I can't think of a title so this will have to do.
Though we are meat eaters, we didn't necessarily start out that way. It looks like we started with leaves, fruit and nuts then switched, probably through necessity and partly because when we left the forest, we started hunting the delicious animals on the savannah.
Meat has a lot more calories so we didn't have to eat as much as we used to. As a result our guts shrank and our brain started to grow. We started walking upright and then running, a useful trait for a species that wanted to hunt.
Another interesting nugget is that the change in diet meant our mouths shrank and our teeth got smaller but not very well. This is the reason the contents of our mouths go funny and we need all sorts of correction for our teeth like getting wisdom teeth pulled. There just isn't enough room for our enamel anymore. Anyway...
Lunch, if you're fast enough.
Finally we started to cook. This would have been about 1.8 million years ago and the best answer for why happened is that some food probably got dropped in a fire and the idea caught on. To be honest, I've not found a lot of information about why cooking started, so this really is conjecture.
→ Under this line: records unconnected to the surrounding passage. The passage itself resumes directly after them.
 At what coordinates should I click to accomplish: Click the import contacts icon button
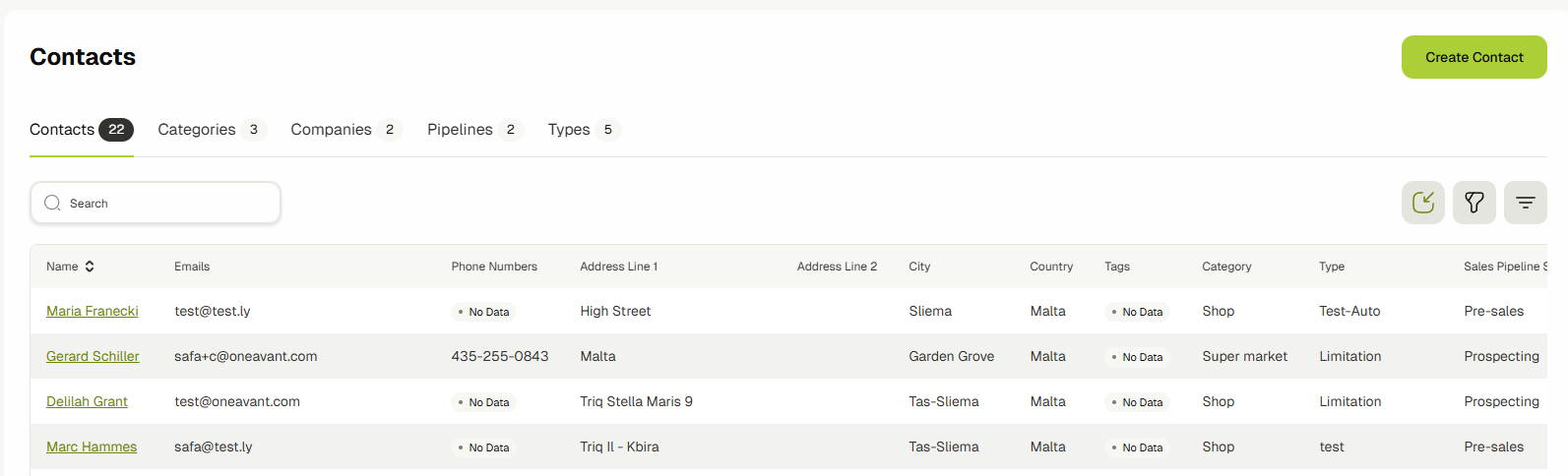(x=1422, y=203)
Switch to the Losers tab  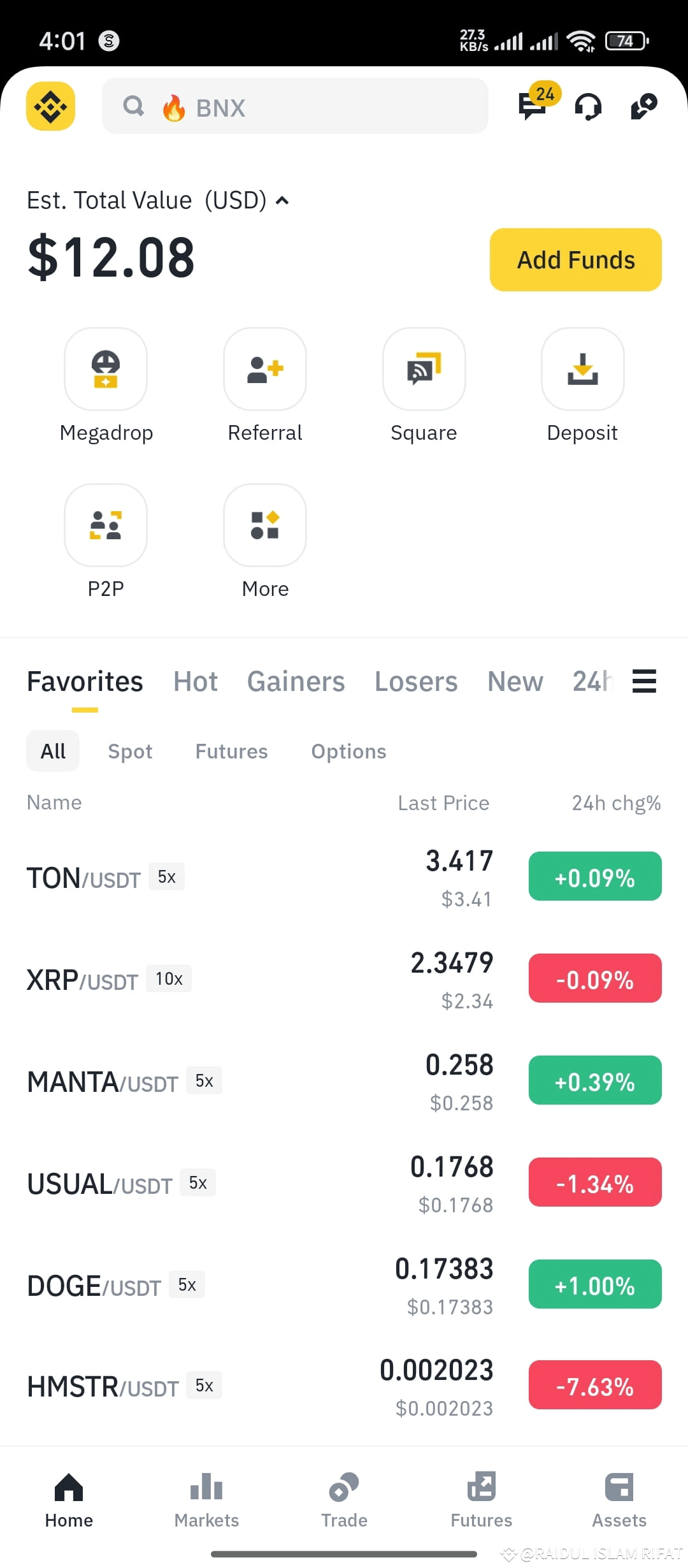416,681
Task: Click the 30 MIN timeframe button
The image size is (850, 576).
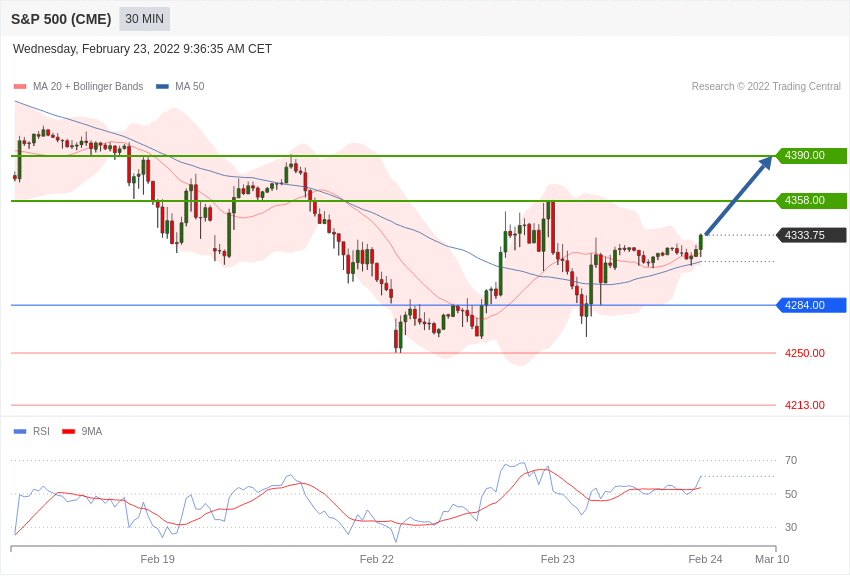Action: point(144,19)
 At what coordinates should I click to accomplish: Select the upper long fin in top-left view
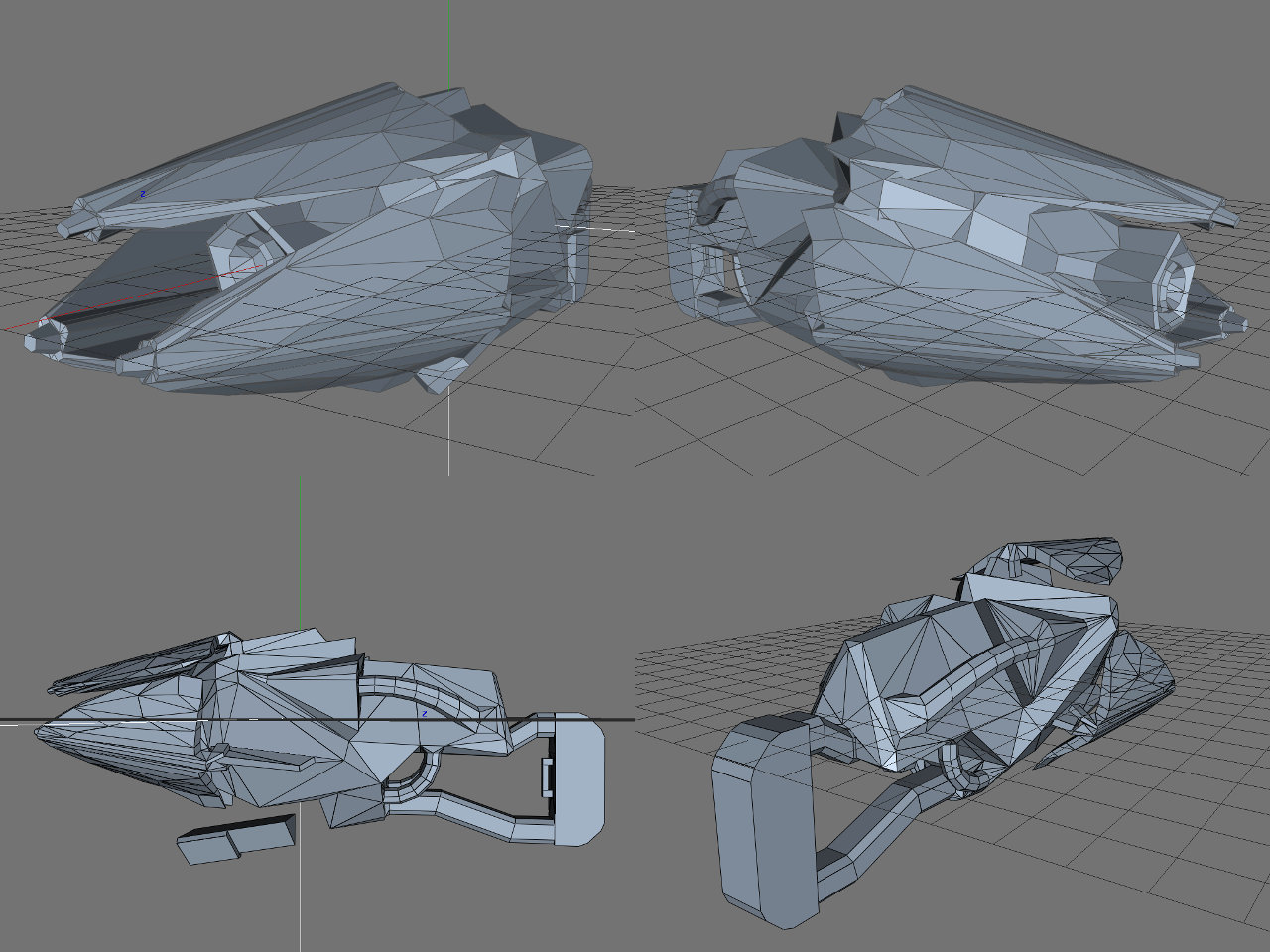[x=248, y=149]
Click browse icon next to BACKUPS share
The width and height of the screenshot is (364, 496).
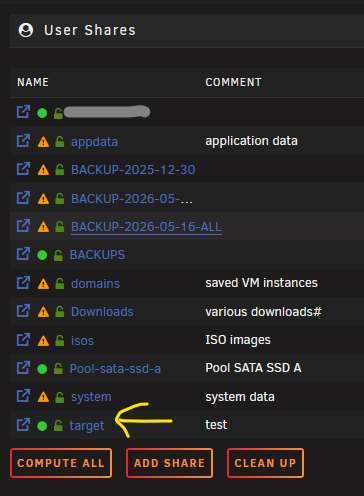coord(23,254)

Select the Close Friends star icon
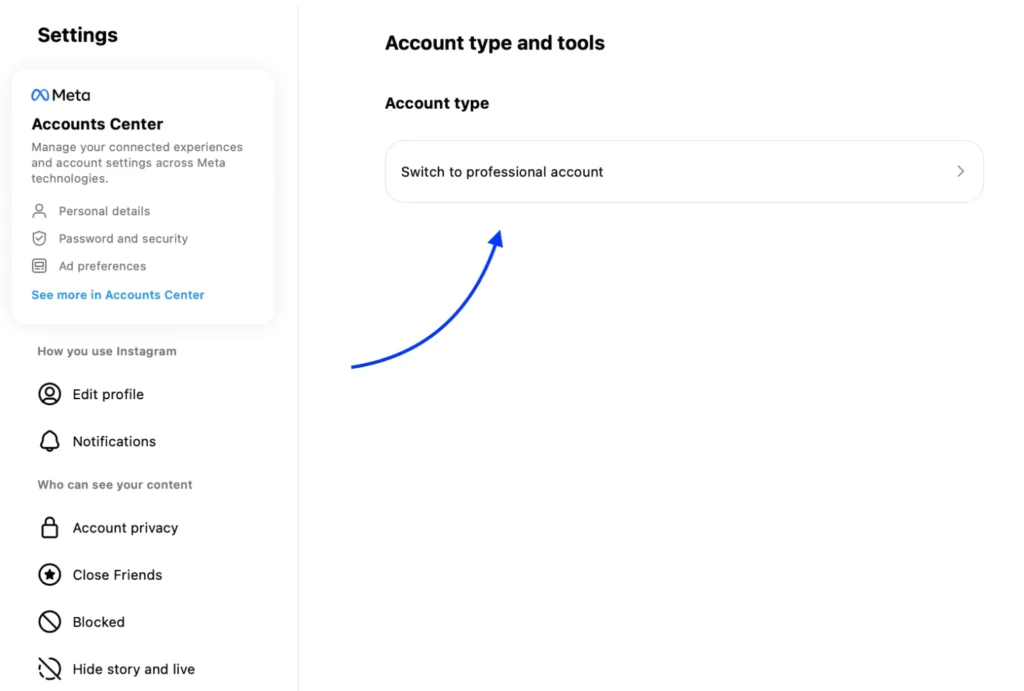[x=49, y=574]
The earliest cooking technique therefore would be grilling. It's a bit of a guess but it's a fairly safe deduction. What's harder is finding evidence of more sophisticated techniques like using a spit because as I'd said before, the problem with finding ancient evidence of any of this is that early kitchens tended to get incinerated.
The shame is that most domestic kitchens don't allow us to recreate grilling over a fire. This doesn't stop us from trying, as can be seen as soon as the weather allows, when modern man instinctively returns to his prehistoric roots and lights up his barbecue. It's lucky he doesn't try to hunt too.